__Records for processing__:
☆ ☆ ☆

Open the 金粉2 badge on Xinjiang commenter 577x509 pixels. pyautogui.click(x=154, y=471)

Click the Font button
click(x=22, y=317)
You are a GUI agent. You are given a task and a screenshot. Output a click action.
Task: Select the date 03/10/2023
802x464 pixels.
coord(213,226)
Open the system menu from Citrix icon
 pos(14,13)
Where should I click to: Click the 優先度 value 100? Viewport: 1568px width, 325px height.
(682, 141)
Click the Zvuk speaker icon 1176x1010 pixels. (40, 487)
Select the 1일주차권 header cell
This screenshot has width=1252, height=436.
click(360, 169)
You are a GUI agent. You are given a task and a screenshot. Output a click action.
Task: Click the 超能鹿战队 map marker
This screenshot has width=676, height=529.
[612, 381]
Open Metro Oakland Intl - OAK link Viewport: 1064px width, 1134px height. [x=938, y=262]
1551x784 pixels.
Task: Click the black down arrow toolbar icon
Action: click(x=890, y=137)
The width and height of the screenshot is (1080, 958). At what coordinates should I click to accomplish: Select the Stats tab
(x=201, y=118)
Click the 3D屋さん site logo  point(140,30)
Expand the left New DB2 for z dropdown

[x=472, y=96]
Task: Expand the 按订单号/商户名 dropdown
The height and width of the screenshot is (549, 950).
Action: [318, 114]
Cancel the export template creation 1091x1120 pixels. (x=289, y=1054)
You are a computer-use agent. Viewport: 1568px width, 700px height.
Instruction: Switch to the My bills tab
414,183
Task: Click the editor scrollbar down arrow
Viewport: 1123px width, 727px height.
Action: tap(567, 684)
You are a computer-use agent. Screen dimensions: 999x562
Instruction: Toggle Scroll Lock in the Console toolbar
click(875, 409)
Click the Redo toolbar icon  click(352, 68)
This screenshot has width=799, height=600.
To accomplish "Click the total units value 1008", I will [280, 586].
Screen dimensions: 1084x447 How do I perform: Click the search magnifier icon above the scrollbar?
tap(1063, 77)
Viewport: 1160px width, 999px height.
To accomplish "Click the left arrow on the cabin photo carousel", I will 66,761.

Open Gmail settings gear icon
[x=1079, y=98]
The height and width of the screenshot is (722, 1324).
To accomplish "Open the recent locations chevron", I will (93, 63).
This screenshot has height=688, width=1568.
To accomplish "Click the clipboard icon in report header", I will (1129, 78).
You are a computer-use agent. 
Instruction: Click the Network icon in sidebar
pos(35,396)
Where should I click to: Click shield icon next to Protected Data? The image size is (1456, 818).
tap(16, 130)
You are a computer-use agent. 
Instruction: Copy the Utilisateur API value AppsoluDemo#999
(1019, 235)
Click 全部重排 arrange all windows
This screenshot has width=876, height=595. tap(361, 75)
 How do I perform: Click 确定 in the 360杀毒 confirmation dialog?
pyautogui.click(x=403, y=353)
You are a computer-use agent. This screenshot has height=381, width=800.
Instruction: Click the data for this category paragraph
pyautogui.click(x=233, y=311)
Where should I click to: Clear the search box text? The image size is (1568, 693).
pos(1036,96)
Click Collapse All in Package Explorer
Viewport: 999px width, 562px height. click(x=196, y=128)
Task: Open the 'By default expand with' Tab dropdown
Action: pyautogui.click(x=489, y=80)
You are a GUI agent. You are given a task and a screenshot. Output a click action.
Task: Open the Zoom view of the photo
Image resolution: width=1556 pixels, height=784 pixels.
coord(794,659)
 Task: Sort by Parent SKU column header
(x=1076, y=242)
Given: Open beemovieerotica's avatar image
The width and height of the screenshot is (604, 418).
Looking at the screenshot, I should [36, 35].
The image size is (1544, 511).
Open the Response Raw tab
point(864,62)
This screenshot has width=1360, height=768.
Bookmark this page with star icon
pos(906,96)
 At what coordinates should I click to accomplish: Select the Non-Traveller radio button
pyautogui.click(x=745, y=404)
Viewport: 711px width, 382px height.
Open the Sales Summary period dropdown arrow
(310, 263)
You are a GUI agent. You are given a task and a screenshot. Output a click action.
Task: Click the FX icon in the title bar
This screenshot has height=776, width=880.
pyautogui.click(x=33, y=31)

☆ ☆ ☆

__What this task involves__: Output the listing above word for word.

__Solved exercise__:
Open the 金粉2 badge on Xinjiang commenter 577x509 pixels. pyautogui.click(x=154, y=471)

Click the Font button
click(x=22, y=317)
You are a GUI agent. You are given a task and a screenshot. Output a click action.
Task: Select the date 03/10/2023
802x464 pixels.
coord(213,226)
Open the system menu from Citrix icon
 pos(14,13)
Where should I click to: Click the 優先度 value 100? Viewport: 1568px width, 325px height.
(682, 141)
Click the Zvuk speaker icon 1176x1010 pixels. (40, 487)
Select the 1일주차권 header cell
This screenshot has width=1252, height=436.
click(360, 169)
You are a GUI agent. You are given a task and a screenshot. Output a click action.
Task: Click the 超能鹿战队 map marker
This screenshot has width=676, height=529.
[612, 381]
Open Metro Oakland Intl - OAK link Viewport: 1064px width, 1134px height. [x=938, y=262]
1551x784 pixels.
Task: Click the black down arrow toolbar icon
Action: click(x=890, y=137)
The width and height of the screenshot is (1080, 958). At what coordinates should I click to accomplish: Select the Stats tab
(x=201, y=118)
Click the 3D屋さん site logo  point(140,30)
Expand the left New DB2 for z dropdown

[x=472, y=96]
Task: Expand the 按订单号/商户名 dropdown
The height and width of the screenshot is (549, 950).
Action: [318, 114]
Cancel the export template creation 1091x1120 pixels. (x=289, y=1054)
You are a computer-use agent. Viewport: 1568px width, 700px height.
Instruction: Switch to the My bills tab
414,183
Task: Click the editor scrollbar down arrow
Viewport: 1123px width, 727px height.
Action: tap(567, 684)
You are a computer-use agent. Screen dimensions: 999x562
Instruction: Toggle Scroll Lock in the Console toolbar
click(875, 409)
Click the Redo toolbar icon  click(352, 68)
This screenshot has width=799, height=600.
To accomplish "Click the total units value 1008", I will [280, 586].
Screen dimensions: 1084x447 How do I perform: Click the search magnifier icon above the scrollbar?
tap(1063, 77)
Viewport: 1160px width, 999px height.
To accomplish "Click the left arrow on the cabin photo carousel", I will 66,761.

Open Gmail settings gear icon
[x=1079, y=98]
The height and width of the screenshot is (722, 1324).
To accomplish "Open the recent locations chevron", I will (93, 63).
This screenshot has height=688, width=1568.
To accomplish "Click the clipboard icon in report header", I will (1129, 78).
You are a computer-use agent. 
Instruction: Click the Network icon in sidebar
pos(35,396)
Where should I click to: Click shield icon next to Protected Data? The image size is (1456, 818).
tap(16, 130)
You are a computer-use agent. 
Instruction: Copy the Utilisateur API value AppsoluDemo#999
(1019, 235)
Click 全部重排 arrange all windows
This screenshot has width=876, height=595. tap(361, 75)
 How do I perform: Click 确定 in the 360杀毒 confirmation dialog?
pyautogui.click(x=403, y=353)
You are a computer-use agent. This screenshot has height=381, width=800.
Instruction: Click the data for this category paragraph
pyautogui.click(x=233, y=311)
Where should I click to: Clear the search box text? The image size is (1568, 693).
pos(1036,96)
Click Collapse All in Package Explorer
Viewport: 999px width, 562px height. click(x=196, y=128)
Task: Open the 'By default expand with' Tab dropdown
Action: pyautogui.click(x=489, y=80)
You are a GUI agent. You are given a task and a screenshot. Output a click action.
Task: Open the Zoom view of the photo
Image resolution: width=1556 pixels, height=784 pixels.
coord(794,659)
 Task: Sort by Parent SKU column header
(x=1076, y=242)
Given: Open beemovieerotica's avatar image
The width and height of the screenshot is (604, 418).
Looking at the screenshot, I should [36, 35].
The image size is (1544, 511).
Open the Response Raw tab
point(864,62)
This screenshot has width=1360, height=768.
Bookmark this page with star icon
pos(906,96)
 At what coordinates should I click to accomplish: Select the Non-Traveller radio button
pyautogui.click(x=745, y=404)
Viewport: 711px width, 382px height.
Open the Sales Summary period dropdown arrow
(310, 263)
You are a GUI agent. You are given a task and a screenshot. Output a click action.
Task: Click the FX icon in the title bar
This screenshot has height=776, width=880.
pyautogui.click(x=33, y=31)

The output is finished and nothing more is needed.